Sam Greydanus. October 2017. MIT License. Blog post
Written in PyTorch
We train several MNIST classifiers. We introduce subspace optimization on some of them. The idea is to optimize a weight space (call this 'omega space') of, say, 1000 parameters and then project these parameters into the full space (call this 'theta space') of, say, 200,000 parameters. We're interested in studying the convergence properties of this system.

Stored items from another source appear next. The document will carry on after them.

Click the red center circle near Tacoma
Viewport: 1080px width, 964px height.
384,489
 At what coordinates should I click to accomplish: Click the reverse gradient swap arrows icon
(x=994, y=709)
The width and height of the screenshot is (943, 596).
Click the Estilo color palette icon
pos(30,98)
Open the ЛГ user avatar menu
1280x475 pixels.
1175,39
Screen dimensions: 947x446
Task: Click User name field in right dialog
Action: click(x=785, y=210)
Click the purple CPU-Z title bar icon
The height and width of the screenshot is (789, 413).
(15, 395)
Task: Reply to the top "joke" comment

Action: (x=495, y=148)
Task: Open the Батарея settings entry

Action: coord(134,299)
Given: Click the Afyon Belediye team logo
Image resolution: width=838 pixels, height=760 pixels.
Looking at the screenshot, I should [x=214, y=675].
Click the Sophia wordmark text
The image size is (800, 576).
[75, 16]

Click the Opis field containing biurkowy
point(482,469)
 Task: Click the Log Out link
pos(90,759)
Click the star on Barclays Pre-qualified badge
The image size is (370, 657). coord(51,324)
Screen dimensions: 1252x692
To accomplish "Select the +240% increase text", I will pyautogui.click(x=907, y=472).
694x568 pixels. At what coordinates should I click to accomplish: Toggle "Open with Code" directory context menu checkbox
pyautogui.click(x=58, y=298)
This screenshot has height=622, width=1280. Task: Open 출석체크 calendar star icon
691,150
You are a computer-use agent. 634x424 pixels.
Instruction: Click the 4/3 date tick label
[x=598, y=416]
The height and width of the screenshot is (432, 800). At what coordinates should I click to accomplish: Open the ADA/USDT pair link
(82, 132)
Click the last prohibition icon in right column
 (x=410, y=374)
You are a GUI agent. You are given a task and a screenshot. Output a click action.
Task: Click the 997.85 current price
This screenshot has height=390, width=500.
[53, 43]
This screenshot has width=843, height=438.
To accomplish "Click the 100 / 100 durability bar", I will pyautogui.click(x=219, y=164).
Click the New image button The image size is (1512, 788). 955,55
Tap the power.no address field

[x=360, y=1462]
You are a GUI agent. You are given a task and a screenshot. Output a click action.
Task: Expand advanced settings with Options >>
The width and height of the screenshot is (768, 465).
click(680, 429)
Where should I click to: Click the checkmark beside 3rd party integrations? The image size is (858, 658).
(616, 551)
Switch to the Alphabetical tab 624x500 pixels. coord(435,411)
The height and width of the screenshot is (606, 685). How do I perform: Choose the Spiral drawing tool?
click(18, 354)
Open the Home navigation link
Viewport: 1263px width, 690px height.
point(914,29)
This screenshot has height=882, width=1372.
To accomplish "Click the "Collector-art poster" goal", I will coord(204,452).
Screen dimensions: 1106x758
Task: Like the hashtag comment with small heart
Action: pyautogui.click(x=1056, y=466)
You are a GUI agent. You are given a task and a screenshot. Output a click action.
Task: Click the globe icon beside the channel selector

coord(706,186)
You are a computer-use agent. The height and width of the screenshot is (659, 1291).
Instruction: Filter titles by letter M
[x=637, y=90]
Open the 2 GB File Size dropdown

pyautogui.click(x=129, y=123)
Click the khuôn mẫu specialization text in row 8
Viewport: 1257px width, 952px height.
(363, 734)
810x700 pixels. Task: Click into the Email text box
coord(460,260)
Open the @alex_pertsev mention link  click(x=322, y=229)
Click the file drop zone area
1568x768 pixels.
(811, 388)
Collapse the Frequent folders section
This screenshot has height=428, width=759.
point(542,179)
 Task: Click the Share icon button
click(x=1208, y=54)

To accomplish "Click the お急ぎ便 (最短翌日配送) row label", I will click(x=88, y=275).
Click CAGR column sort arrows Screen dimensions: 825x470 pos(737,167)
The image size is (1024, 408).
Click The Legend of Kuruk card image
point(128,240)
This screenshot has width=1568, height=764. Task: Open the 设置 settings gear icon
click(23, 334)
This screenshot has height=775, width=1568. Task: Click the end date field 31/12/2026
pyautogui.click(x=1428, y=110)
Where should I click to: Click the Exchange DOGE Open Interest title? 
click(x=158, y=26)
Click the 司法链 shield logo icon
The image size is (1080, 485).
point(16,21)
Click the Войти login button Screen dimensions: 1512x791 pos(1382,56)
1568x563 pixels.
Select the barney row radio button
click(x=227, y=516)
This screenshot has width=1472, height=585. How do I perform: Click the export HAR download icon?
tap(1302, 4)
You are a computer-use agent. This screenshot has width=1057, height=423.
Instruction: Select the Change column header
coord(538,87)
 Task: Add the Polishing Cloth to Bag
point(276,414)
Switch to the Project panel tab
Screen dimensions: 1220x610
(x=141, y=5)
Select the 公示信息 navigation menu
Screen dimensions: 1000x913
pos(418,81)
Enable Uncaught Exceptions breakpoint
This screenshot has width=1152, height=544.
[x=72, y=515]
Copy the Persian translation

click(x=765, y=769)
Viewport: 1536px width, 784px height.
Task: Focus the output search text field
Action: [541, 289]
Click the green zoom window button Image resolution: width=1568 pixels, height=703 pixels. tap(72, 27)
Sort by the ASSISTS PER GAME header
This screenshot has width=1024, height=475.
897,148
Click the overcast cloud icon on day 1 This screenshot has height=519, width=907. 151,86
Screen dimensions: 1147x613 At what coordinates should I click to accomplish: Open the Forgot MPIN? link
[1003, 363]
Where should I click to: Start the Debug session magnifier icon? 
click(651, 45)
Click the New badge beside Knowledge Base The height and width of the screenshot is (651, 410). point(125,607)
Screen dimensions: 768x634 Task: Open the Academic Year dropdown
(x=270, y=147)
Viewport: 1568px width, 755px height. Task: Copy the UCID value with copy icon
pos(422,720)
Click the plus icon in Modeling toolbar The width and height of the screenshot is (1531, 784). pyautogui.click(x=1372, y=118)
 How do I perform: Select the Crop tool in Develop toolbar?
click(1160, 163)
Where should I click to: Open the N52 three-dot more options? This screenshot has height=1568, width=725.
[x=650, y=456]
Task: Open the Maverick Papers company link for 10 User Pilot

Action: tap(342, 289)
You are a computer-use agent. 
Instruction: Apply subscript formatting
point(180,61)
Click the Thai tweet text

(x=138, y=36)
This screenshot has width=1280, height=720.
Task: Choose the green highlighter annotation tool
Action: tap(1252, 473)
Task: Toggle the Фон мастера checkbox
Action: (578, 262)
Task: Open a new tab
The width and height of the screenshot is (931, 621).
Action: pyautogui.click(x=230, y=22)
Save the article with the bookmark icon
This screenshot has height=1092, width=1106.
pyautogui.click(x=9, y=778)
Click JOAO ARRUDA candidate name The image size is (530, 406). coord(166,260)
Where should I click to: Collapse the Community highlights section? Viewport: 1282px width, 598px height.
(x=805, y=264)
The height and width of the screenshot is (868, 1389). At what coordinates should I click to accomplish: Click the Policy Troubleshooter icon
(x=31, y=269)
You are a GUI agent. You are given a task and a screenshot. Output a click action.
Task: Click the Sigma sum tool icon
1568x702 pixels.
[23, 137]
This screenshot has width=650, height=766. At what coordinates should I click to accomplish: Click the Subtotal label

- subspace-nn-conv: a 784 -> (10,5x5) -> (20,5x5) -> 50 -> 10 MNIST classifier implemented in PyTorch with subspace optimization. Optimization occurs in this low dimensional space (omega space), and then the weights are projected into the full parameter space (theta space). We train in subspaces of dimension [3, 10, 30, 100, 300, 1000] and compare to a model trained in full (theta) parameter space.
- subspace-nn-fc: a 784 -> 200 -> 200 -> 10 MNIST classifier implemented in PyTorch with subspace optimization. Optimization occurs in this low dimensional space (omega space), and then the weights are projected into the full parameter space (theta space). We train in subspaces of dimension [3, 10, 30, 100, 300, 1000] and compare to a model trained in full (theta) parameter space.
- mnist-zoo: several lightweight MNIST models that I trained to compare them with the models I optimized in 'omega space':
| Framework | Structure | Type | Free parameters | Test accuracy |
|---|---|---|---|---|
| PyTorch | 784 -> 16 -> 10 | Fully connected | 12,730 | 94.5% |
| PyTorch | 784 -> 32 -> 10 | Fully connected | 25,450 | 96.5% |
| PyTorch | 784 -> (6,4x4) -> (6,4x4) -> 25 -> 10 | Convolutional | 3,369 | 95.6% |
| PyTorch | 784 -> (8,4x4) -> (16,4x4) -> 32 -> 10 | Convolutional | 10,754 | 97.6% |
- All code is written in Python 3.6. You will need:
- NumPy
- Matplotlib
- PyTorch 0.2: easier to write and debug than TensorFlow :)
- Jupyter